BGP Labs: Graceful Degradation for Unsupported Devices
A few weeks ago, I described the changes in the online BGP labs that allow you to use most of the common network operating systems as “external” routers1. However, while we keep improving it, netlab still can’t configure all BGP features on all supported devices (PRs from Nokia and Mikrotik fans would be highly appreciated 😎), which means that it’s possible to configure your environment in a way where some of the more complex labs would simply fail to start.
The limited choice of devices for external routers was always well-documented (example), but if you insisted on using unsupported devices, the lab would fail to start with an error message, and you’d have to tweak the lab topology (example). Wouldn’t it be better to start the lab with a warning?
There’s Always a Story Behind a Feature
I was facing a similar dilemma in the netlab integration testing:
- I wanted to use the minimum number of tests. Each test can easily take a half-hour to complete across all tested devices.
- We have to test many features in multiple scenarios. For example, we test BGP default route origination in the global routing table and in a VRF.
- Sometimes, we don’t implement the prerequisite feature (example: VRFs) on all devices that support the tested feature (example: BIRD), which would result in a test failure, although the feature itself is properly implemented.
VRFs were the major pain. The first solution was thus a plugin that adjusted the lab topology based on whether the tested device supports VRFs. A slightly more refined solution would do fixups based on device type (example), turning test failures into warnings.

Dataset excerpt:

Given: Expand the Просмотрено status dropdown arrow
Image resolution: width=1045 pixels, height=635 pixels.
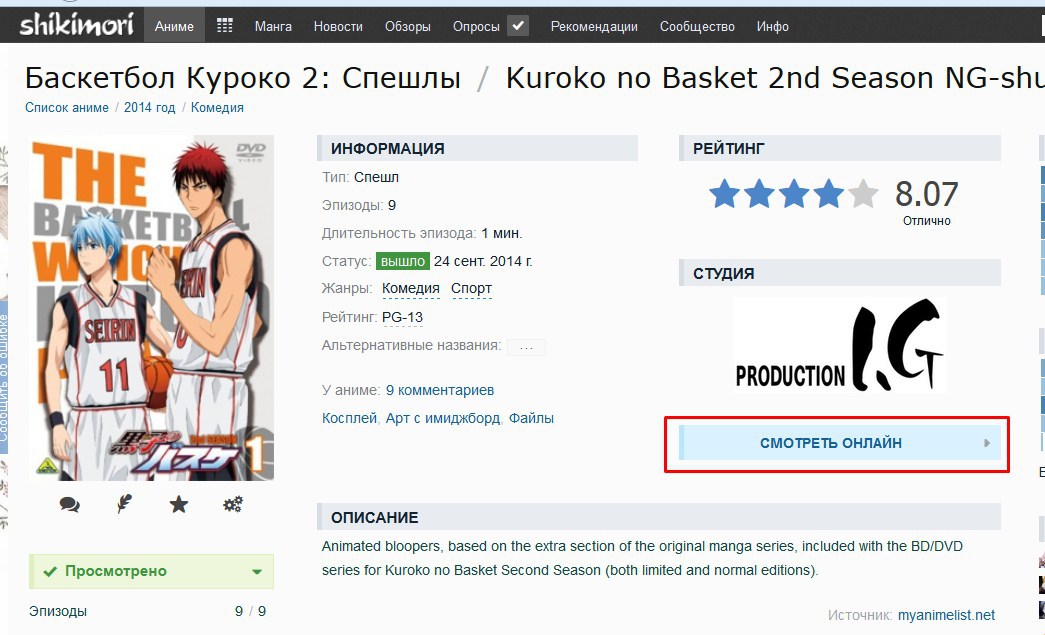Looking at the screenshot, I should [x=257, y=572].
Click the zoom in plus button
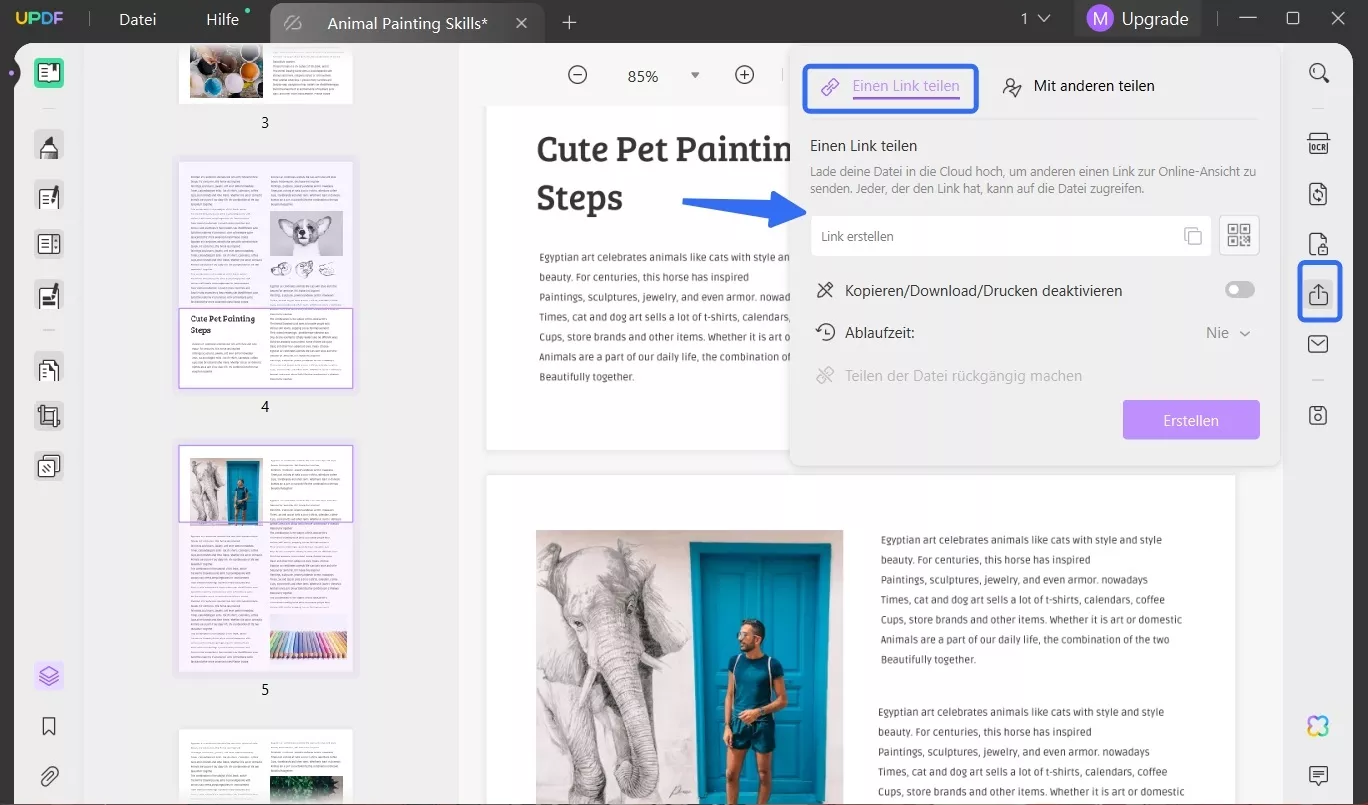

Exercises to complete:
a: In the BGP labs article, how long can a single netlab integration test take across all tested devices?
b: Proceed with the BGP labs article, picking up right after its final sentence.

Responses per task:
a: Each test can take a half-hour to complete.

b:
As the number of exceptions grew, I decided to go for a generic plugin that adjusts the lab topology and the validation tests based on the available features of the tested device. For example, the BGP aggregation test removes routing policies used in suppress maps and the related validation tests if the device we’re testing supports BGP route aggregation but not routing policies.
Back to BGP Labs
That plugin (with a few adjustments) turned out to be a perfect fit for the BGP labs (example). Instead of a hard error, the lab starts, but generates a warning and an explanation, hopefully prompting the user to reread the documentation.

Before: Error generated when trying to start a BGP policy lab with Mikrotik external routers

After: Using an unsupported device results in a warning and a help message
Want to know the details? The source code is online; follow the “example” links in this blog and explore. Want even more details? Open a discussion in netlab GitHub repository.
I hope I got the adjustments right in all lab exercises; if you experience any problems, please report them by opening a GitHub issue.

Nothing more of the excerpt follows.